In scientific and engineering applications, clean ground-truth data are often unavailable; only noisy observations—degraded through unknown forward channels—are accessible. This poses a fundamental challenge for distribution-level inverse problem solving without paired training data or explicit knowledge of the degradation process. Method: We propose the Self-Consistent Stochastic Interpolator (SCSI), the first method enabling distribution-level inversion solely from a black-box forward model.
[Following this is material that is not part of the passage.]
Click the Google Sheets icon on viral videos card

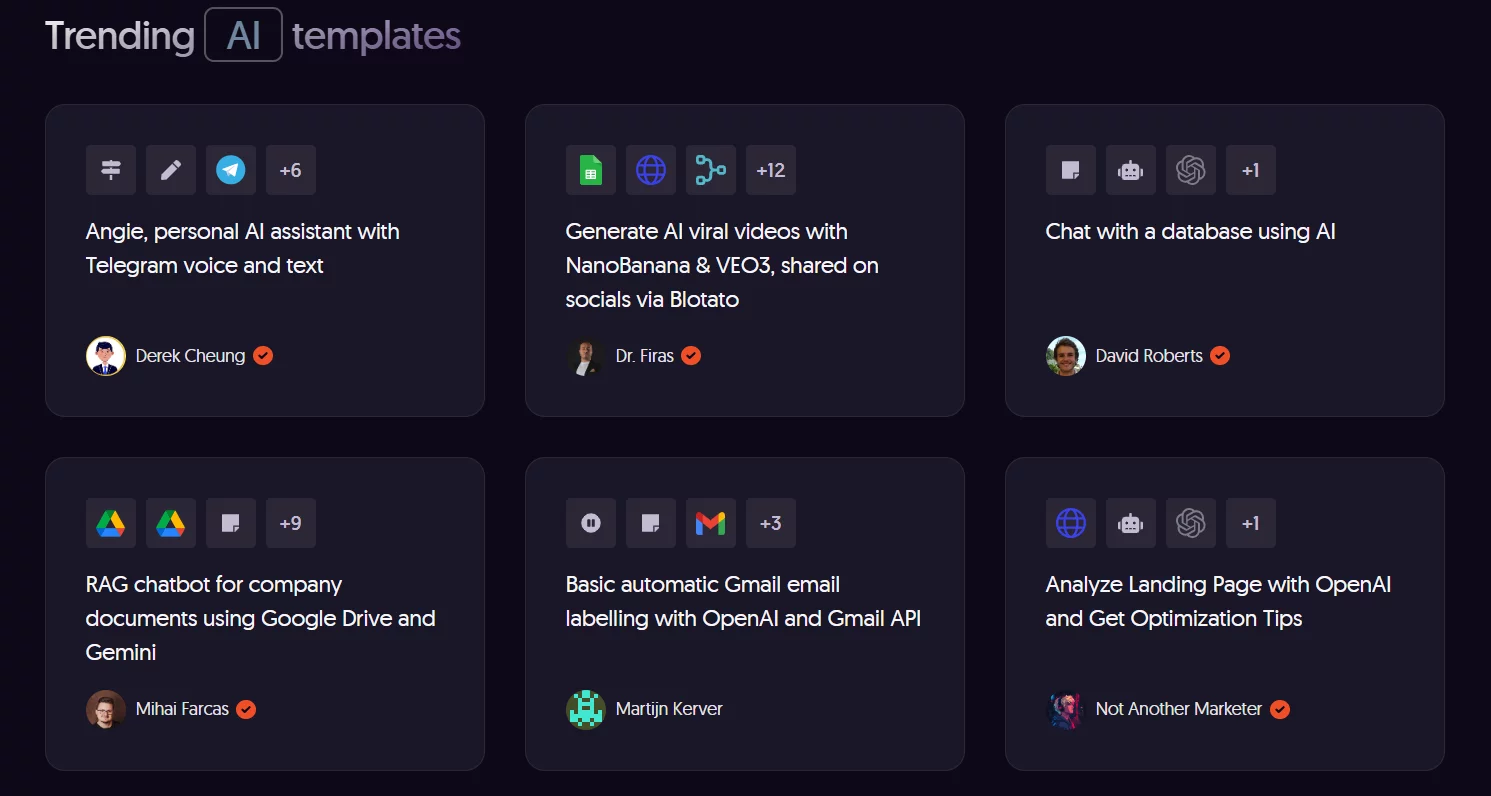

SCSI constructs a stochastic interpolation framework grounded in optimal transport maps and alternates between self-consistent iterative optimization and denoising score estimation—bypassing explicit inverse modeling or variational lower bounds. Contribution/Results: We provide rigorous theoretical guarantees on convergence. Empirically, SCSI significantly outperforms state-of-the-art variational methods on natural image restoration and scientific reconstruction tasks. It achieves high computational efficiency, robust adaptability to strong nonlinear degradations, and principled theoretical foundations—establishing a new paradigm for generative modeling under unpaired, unknown degradation.

Transport-based methods have emerged as a leading paradigm for building generative models from large, clean datasets. However, in many scientific and engineering domains, clean data are often unavailable: instead, we only observe measurements corrupted through a noisy, ill-conditioned channel. A generative model for the original data thus requires solving an inverse problem at the level of distributions. In this work, we introduce a novel approach to this task based on Stochastic Interpolants: we iteratively update a transport map between corrupted and clean data samples using only access to the corrupted dataset as well as black box access to the corruption channel. Under appropriate conditions, this iterative procedure converges towards a self-consistent transport map that effectively inverts the corruption channel, thus enabling a generative model for the clean data. We refer to the resulting method as the self-consistent stochastic interpolant (SCSI). It (i) is computationally efficient compared to variational alternatives, (ii) highly flexible, handling arbitrary nonlinear forward models with only black-box access, and (iii) enjoys theoretical guarantees. We demonstrate superior performance on inverse problems in natural image processing and scientific reconstruction, and establish convergence guarantees of the scheme under appropriate assumptions.